El Cemiterio Vello de Mondoñedo, en pleno centro de la ciudad episcopal y acondicionado como zona verde, como en la Europa boreal, es también un espacio inmejorable para hacerse una idea de cómo las clases sociales se trasladan a las necrópolis.

Así, los grandes panteones de los pudientes ocupan la parte más alta, las clases medias se acomodan en el área central y los más humildes están inhumados en el suelo. En uno de los laterales, los excluidos que, como Leiras Pulpeiro, no alimentaron la tierra sagrada por no estar bautizados o declararse ateos.

También convertido en parque -por obra de Álvaro Siza-, el cementerio compostelano de San Domingos de Bonaval es una de las áreas verdes preferidas por los vecinos de la capital de Galicia cada vez que un tímido rayo de sol invita a descalzarse y a pisar la hierba.

Una tarde de lectura y picnic, por proponer un plan, bien cerca del Panteón dos Galegos Ilustres que ofrece su última morada a los padres —y madres— de la patria. Rosalía, Alfredo Brañas, Domingo Fontán... Alfonso Daniel Rodríguez Castelao, en un acto que ha quedado para la posteridad por las cargas policiales, fue la última persona enterrada en el este olimpo gallego, hace ahora 30 años.

No es preciso buscar entre las lápidas apellidos de los que escriben en negro sobre blanco para descubrir verdaderas joyas.

Sucede así en el Cemiterio dos Ingleses de Camariñas, situado entre la Punta do Boi y la Punta da Cagada y que cubrió de tierra a las casi 250 víctimas de ocho naufragios a finales del siglo XIX. En el habitáculo interior, el capitán y los oficiales; en el exterior, los marineros.

El naugrafio que más conmoción creó en la Costa da Morte fue el del acorazado Serpent, que cubría la ruta Plymouth-Sierra Leona y que el 10 de noviembre de 1890 se estrelló en las estribaciones del fatídico cabo Vilán.

Enunciado de tarea: Reproduce del fragmento sobre los cementerios gallegos el pasaje que va desde "Así, los grandes" hasta "pisar la hierba.", ambos incluidos. Responde basándote únicamente en el fragmento.

Listado de datos:
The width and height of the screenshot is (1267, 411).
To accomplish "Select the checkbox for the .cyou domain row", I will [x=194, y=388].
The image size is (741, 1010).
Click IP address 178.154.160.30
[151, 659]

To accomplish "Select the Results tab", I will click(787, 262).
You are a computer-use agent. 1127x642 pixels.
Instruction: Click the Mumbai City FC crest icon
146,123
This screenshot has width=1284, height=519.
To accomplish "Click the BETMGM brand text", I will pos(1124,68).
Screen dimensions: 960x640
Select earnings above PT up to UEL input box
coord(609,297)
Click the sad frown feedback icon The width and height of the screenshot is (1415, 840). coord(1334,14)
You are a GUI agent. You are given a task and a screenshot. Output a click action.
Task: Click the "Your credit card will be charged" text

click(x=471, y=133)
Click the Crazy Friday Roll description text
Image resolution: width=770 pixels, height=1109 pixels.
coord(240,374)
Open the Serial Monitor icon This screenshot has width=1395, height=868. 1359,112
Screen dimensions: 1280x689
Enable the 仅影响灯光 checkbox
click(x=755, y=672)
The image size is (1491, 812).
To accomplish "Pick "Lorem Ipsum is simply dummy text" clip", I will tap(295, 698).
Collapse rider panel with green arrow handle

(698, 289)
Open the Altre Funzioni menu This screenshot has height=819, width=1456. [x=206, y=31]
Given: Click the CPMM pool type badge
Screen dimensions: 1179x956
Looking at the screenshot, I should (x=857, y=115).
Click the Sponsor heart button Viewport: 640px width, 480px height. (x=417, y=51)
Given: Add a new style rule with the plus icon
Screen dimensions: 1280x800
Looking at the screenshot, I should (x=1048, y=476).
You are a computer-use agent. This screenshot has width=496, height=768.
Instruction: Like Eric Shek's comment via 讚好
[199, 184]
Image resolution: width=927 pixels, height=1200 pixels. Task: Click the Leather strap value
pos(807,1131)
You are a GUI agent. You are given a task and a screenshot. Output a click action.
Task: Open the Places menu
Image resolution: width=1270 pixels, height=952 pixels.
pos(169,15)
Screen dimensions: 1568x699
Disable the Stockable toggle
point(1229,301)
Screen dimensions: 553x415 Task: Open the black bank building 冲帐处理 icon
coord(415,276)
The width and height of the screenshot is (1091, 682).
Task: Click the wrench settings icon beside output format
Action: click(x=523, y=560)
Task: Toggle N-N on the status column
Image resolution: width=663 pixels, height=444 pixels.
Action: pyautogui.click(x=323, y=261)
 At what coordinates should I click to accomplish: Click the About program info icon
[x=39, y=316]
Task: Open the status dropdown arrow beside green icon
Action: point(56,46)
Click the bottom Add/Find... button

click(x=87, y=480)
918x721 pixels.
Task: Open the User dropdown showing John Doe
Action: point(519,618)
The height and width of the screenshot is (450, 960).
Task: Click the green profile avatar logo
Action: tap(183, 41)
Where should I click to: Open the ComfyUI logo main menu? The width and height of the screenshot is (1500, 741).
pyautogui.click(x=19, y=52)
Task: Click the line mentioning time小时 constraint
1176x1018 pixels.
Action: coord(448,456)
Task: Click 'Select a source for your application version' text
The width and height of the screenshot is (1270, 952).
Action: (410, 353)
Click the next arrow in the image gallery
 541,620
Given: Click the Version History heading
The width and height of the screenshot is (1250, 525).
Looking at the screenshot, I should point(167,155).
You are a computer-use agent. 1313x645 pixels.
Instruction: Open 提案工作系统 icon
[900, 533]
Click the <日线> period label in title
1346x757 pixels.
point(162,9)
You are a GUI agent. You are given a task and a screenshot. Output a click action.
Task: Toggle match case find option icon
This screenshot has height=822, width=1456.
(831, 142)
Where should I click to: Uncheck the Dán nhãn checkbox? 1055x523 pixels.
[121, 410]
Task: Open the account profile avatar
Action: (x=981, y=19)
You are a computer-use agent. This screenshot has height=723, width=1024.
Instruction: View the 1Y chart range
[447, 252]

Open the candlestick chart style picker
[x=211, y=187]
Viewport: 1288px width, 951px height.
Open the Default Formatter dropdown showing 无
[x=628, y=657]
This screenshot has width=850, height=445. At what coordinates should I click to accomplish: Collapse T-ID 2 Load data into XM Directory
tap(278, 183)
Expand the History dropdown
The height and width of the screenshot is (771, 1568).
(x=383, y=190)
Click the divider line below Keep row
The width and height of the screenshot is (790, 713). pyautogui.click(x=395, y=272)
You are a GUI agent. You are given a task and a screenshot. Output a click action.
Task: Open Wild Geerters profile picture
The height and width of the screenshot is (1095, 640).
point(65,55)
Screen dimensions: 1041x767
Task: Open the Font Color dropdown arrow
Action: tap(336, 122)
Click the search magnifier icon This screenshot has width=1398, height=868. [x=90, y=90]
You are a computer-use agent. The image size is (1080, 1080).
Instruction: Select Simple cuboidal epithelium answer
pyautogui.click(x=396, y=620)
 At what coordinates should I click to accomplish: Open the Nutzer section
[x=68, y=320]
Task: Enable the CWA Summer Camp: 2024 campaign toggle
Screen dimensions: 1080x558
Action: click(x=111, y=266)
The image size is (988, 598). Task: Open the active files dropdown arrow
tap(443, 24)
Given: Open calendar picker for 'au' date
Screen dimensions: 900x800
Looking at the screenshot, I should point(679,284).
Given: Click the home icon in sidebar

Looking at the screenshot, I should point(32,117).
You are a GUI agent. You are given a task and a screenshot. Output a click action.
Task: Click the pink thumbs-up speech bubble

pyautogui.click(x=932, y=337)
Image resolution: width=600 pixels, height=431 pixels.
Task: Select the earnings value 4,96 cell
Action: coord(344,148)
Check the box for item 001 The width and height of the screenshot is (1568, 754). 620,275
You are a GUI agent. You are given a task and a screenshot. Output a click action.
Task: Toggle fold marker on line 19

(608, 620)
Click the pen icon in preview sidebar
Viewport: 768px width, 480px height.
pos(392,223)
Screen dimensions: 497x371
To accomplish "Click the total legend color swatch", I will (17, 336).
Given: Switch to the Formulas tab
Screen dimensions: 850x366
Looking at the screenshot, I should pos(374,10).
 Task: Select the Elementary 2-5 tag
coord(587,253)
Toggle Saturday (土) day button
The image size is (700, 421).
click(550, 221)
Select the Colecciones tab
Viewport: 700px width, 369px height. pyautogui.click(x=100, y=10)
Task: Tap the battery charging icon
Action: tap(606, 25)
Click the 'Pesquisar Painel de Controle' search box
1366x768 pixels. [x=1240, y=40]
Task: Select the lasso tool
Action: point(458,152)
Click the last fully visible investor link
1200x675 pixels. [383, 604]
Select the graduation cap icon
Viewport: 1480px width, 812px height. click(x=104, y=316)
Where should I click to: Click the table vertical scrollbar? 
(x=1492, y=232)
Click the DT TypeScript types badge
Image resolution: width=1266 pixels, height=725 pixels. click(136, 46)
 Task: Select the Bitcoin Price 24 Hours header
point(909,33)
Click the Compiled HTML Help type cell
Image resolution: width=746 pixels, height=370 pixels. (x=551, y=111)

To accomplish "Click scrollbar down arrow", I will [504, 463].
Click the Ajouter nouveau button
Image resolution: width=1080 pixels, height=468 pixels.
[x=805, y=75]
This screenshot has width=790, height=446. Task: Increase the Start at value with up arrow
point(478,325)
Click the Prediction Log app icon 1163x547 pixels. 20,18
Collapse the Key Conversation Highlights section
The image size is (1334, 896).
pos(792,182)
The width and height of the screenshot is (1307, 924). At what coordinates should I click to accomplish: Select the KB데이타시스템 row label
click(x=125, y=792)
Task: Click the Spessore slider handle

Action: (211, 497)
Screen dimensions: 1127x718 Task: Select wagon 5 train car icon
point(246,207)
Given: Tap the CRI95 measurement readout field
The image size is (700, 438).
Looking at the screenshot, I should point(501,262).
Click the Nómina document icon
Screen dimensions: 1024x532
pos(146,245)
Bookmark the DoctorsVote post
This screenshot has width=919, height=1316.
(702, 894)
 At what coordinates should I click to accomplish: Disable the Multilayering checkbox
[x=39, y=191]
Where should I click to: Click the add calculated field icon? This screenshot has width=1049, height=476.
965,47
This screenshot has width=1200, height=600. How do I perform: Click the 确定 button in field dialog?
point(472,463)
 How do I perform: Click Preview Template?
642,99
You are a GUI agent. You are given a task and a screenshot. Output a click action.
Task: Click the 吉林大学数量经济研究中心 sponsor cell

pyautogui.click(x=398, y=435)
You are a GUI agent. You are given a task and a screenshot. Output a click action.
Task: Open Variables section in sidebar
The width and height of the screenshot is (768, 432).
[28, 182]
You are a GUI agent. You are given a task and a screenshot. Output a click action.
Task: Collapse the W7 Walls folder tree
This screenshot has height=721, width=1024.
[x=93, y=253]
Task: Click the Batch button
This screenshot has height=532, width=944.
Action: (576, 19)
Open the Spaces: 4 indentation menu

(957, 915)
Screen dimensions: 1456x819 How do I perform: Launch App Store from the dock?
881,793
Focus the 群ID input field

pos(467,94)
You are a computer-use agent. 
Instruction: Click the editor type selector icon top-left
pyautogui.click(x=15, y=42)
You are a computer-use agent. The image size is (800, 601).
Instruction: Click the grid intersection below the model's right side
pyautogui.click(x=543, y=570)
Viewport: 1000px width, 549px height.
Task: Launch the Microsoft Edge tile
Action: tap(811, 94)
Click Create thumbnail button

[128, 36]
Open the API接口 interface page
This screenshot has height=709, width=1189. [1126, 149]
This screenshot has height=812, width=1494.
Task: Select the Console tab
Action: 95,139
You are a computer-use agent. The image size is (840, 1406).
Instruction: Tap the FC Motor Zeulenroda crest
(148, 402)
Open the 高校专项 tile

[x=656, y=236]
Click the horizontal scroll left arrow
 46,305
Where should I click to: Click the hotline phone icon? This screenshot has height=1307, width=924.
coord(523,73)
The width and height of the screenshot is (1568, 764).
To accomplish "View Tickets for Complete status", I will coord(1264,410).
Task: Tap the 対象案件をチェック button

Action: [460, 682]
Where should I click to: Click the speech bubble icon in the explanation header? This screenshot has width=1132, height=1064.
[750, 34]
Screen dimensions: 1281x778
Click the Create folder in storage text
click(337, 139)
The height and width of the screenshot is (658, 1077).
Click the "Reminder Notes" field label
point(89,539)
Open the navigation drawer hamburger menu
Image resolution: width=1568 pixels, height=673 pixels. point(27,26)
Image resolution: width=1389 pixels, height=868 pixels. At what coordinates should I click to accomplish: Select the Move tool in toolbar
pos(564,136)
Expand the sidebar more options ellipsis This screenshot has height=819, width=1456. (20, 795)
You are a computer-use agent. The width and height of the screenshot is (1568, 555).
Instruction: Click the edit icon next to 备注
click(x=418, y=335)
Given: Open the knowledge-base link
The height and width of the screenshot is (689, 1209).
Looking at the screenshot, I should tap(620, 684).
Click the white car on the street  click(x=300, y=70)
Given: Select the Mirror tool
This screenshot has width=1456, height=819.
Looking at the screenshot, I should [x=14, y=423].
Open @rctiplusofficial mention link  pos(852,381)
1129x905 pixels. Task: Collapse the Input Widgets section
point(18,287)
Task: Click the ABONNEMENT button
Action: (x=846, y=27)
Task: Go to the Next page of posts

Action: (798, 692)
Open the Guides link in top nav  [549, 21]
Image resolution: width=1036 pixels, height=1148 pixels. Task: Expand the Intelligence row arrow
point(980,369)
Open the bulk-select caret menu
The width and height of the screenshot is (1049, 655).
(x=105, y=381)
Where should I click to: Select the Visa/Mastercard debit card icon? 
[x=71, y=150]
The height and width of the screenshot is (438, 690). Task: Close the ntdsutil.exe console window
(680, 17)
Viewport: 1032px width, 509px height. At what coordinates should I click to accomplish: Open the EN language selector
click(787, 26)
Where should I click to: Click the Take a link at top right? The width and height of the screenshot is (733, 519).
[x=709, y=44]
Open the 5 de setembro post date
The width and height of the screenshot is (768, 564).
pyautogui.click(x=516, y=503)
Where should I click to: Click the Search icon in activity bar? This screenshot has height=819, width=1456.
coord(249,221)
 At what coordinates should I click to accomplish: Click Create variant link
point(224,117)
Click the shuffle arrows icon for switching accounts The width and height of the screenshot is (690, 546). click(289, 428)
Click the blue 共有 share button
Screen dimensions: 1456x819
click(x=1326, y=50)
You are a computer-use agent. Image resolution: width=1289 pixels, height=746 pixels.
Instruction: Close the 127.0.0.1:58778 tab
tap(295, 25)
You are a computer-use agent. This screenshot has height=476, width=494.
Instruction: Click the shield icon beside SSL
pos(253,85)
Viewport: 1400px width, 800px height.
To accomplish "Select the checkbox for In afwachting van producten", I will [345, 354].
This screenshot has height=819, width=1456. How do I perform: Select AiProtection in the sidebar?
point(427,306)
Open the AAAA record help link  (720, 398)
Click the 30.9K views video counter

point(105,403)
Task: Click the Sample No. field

Ejercicio resuelto:
Así, los grandes panteones de los pudientes ocupan la parte más alta, las clases medias se acomodan en el área central y los más humildes están inhumados en el suelo. En uno de los laterales, los excluidos que, como Leiras Pulpeiro, no alimentaron la tierra sagrada por no estar bautizados o declararse ateos.

También convertido en parque -por obra de Álvaro Siza-, el cementerio compostelano de San Domingos de Bonaval es una de las áreas verdes preferidas por los vecinos de la capital de Galicia cada vez que un tímido rayo de sol invita a descalzarse y a pisar la hierba.